EXERCISE DESCRIPTION
Each record below is to be copied exactly; the pictures are to be omitted.

DATA TO USE
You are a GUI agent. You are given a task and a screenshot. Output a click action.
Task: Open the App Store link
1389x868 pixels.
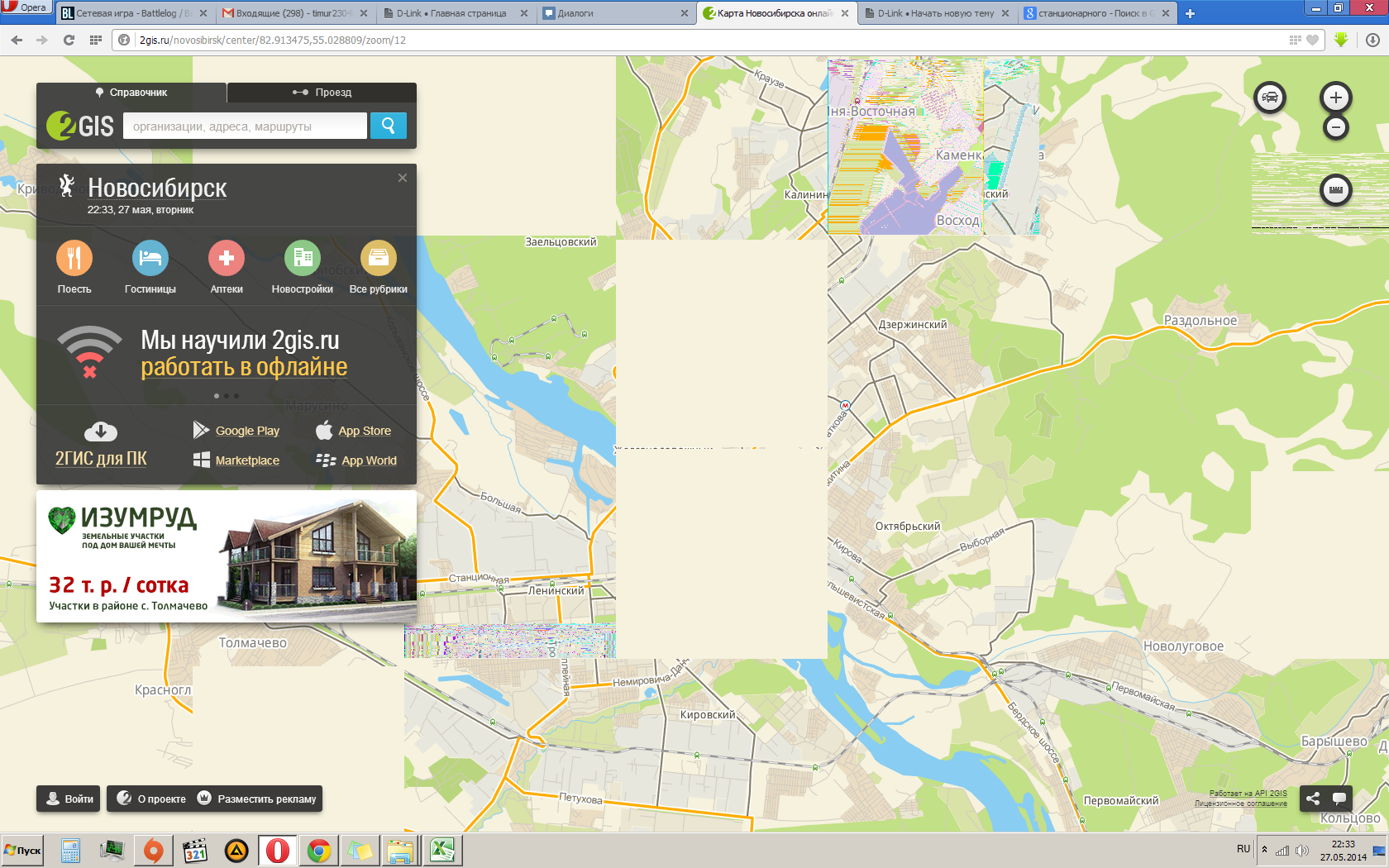[364, 431]
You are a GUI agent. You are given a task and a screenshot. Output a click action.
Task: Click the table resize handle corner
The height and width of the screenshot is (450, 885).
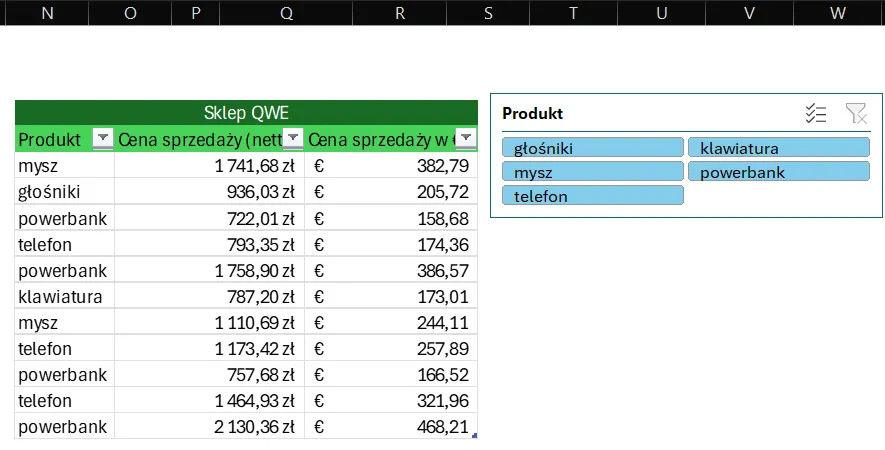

RESPONSE TO THIS EXERCISE
You are a GUI agent. You are given a task and a screenshot. Output a click action.
Task: Open the App Store link
1389x868 pixels.
[364, 431]
You are a GUI agent. You are given a task and a screenshot. Output a click action.
Task: Click the table resize handle corner
The height and width of the screenshot is (450, 885).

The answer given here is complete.